[[ ENTRIES SUPPLIED, beginning ]]

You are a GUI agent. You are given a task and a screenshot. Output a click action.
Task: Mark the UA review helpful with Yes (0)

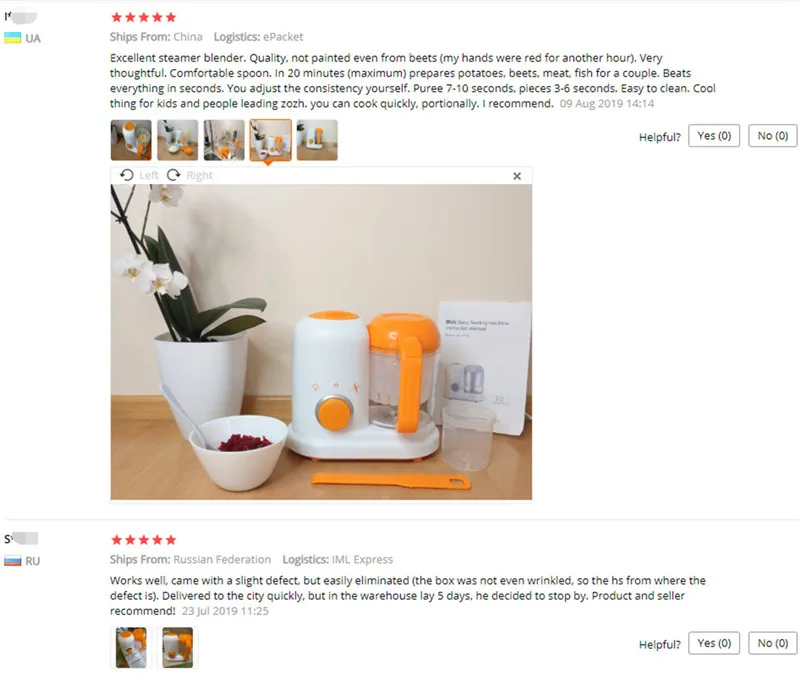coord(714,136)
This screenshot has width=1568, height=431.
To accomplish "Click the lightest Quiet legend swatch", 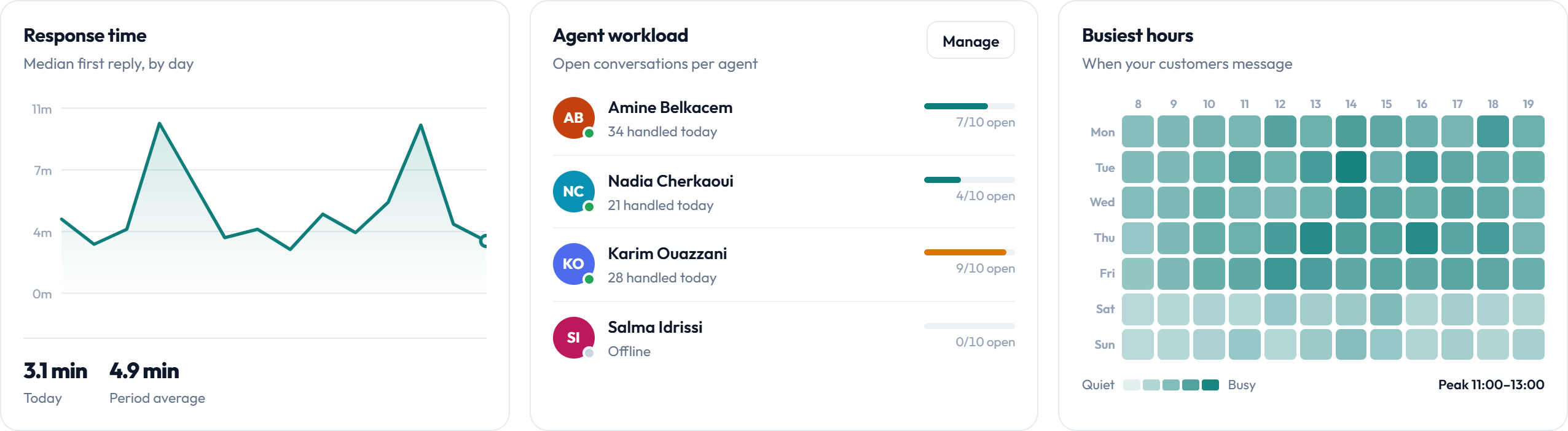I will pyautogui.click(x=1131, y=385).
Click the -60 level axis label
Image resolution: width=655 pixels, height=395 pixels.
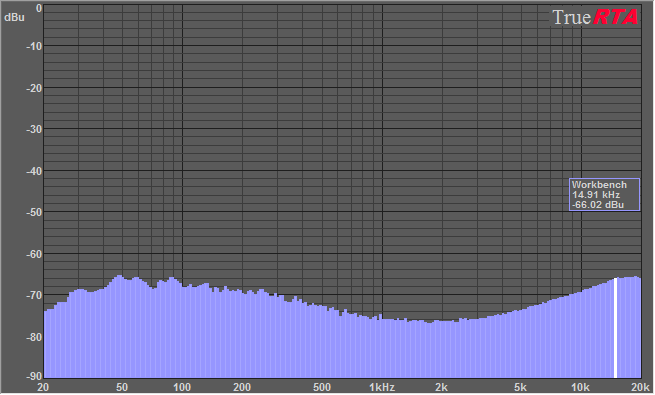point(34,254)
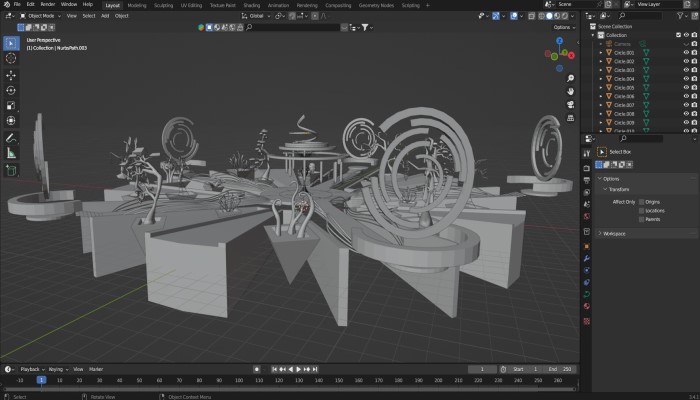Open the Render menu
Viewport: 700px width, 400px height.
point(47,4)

[[ ENTRIES SUPPLIED, end ]]

» **WORK TASK**: Lines that hold "screenshot" are the ones to copy, so pick each out from the data.

» **EXERCISE ANSWER**:
You are a GUI agent. You are given a task and a screenshot. Output a click action.
This screenshot has width=1568, height=431.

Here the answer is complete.